#### WHAT IS ASKED:
Express the lines starting at the line containing "Where should I" and ending at the line containing "click(x=291, y=125)" as a JSON list of strings, one string per line, omitting blank lines.

-- Start of RECORDS --

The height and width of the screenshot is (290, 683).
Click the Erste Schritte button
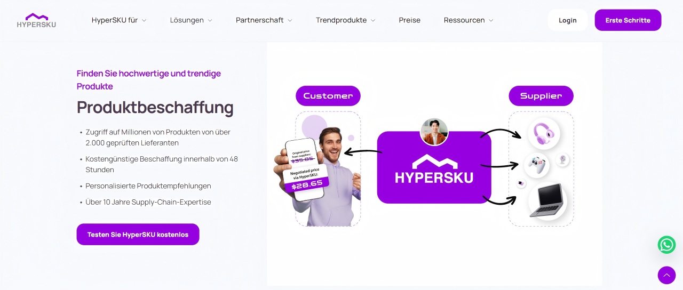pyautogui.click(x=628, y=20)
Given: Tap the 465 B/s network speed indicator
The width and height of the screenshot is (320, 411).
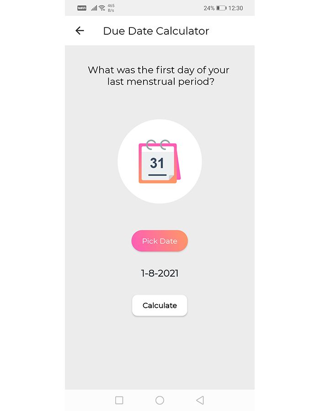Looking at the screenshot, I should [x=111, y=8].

-- End of RECORDS --
-- Start of RECORDS --

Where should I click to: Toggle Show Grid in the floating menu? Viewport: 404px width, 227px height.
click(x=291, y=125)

-- End of RECORDS --

#### RESULT FOR THIS TASK:
[
  "Where should I click to: Toggle Show Grid in the floating menu? Viewport: 404px width, 227px height.",
  "click(x=291, y=125)"
]